## YOUR GOAL
Look for "corner" in the listing below. Gather each line that contains it.

## EXTRACTED MATERIAL

======

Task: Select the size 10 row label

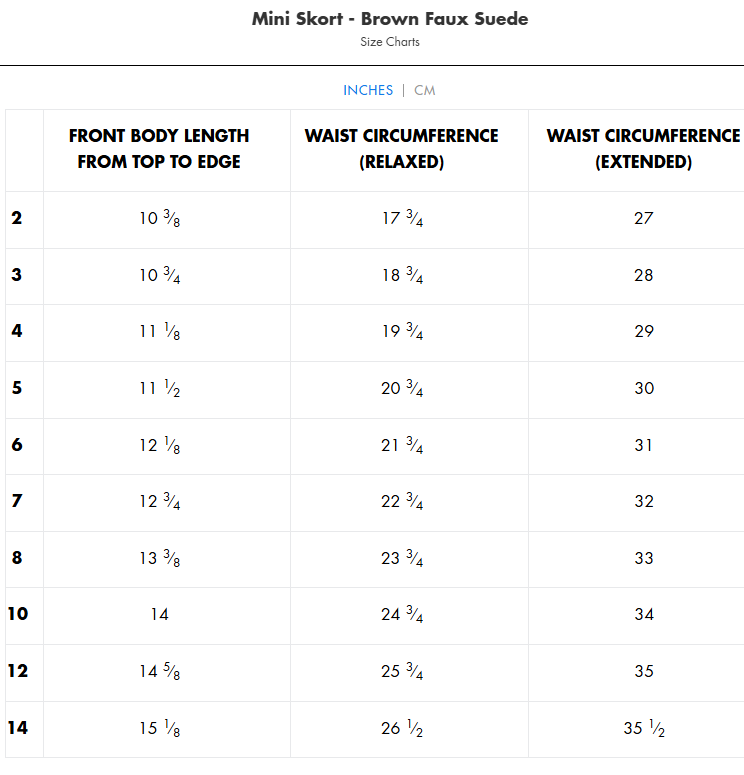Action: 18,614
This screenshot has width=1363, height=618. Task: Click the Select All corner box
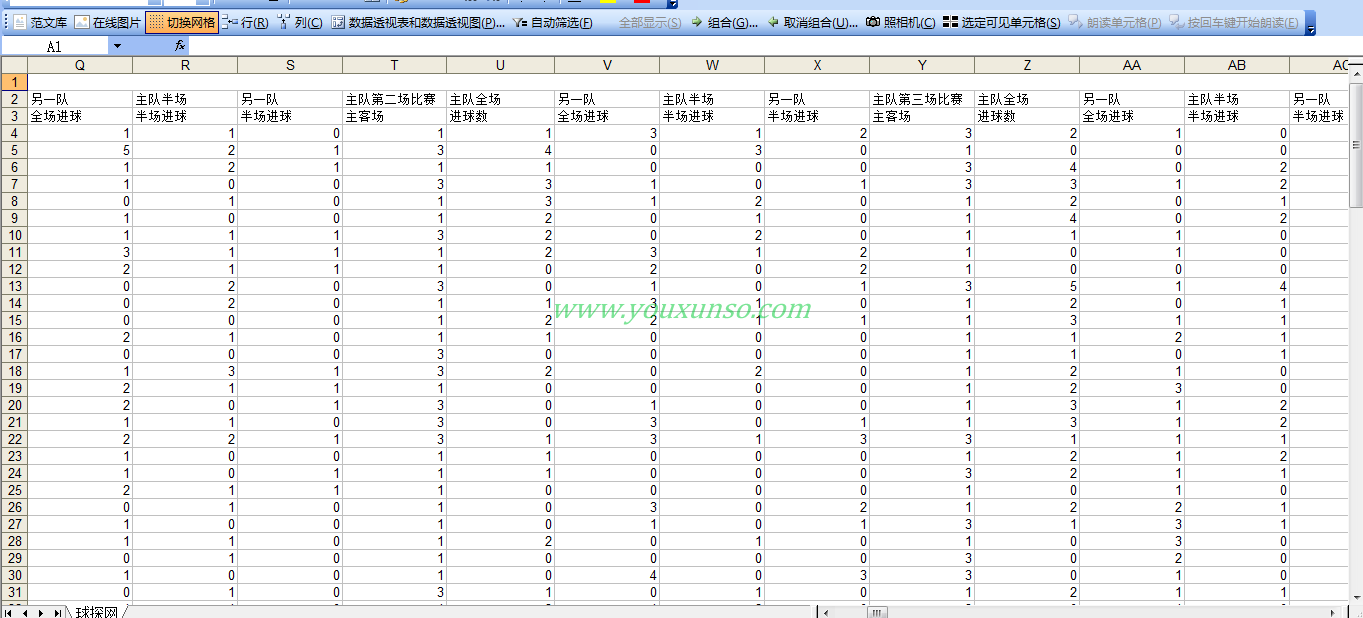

======

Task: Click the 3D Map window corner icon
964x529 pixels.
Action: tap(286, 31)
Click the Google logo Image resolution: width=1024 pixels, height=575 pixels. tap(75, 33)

======

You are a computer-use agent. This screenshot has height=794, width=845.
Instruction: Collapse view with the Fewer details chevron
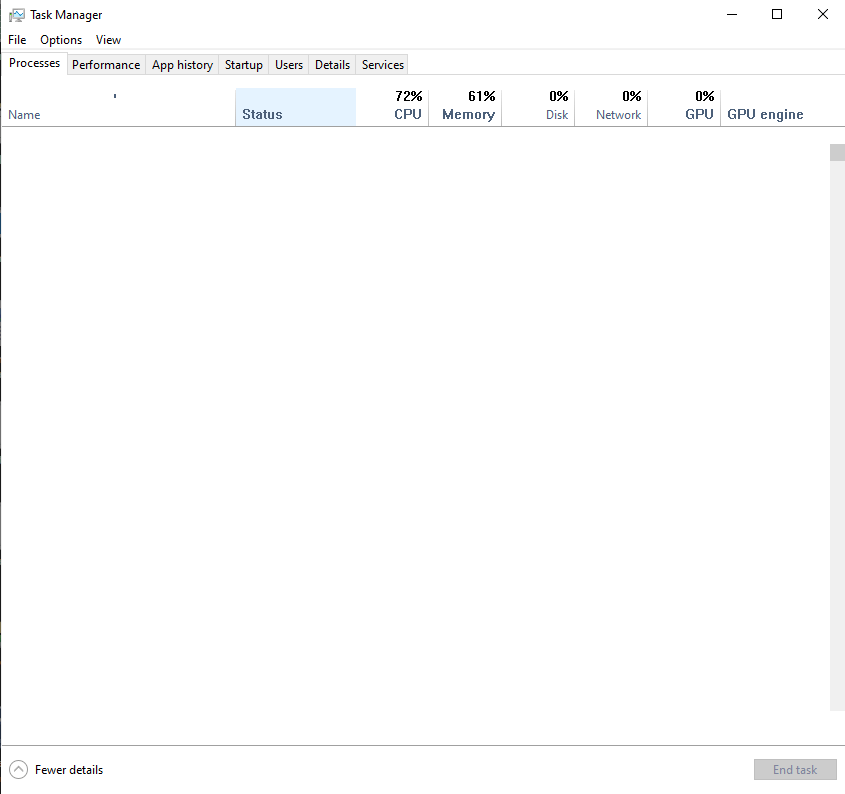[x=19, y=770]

======

## WRITTEN ANSWER
This screenshot has width=1363, height=618. Task: Click the Select All corner box
Task: Click the 3D Map window corner icon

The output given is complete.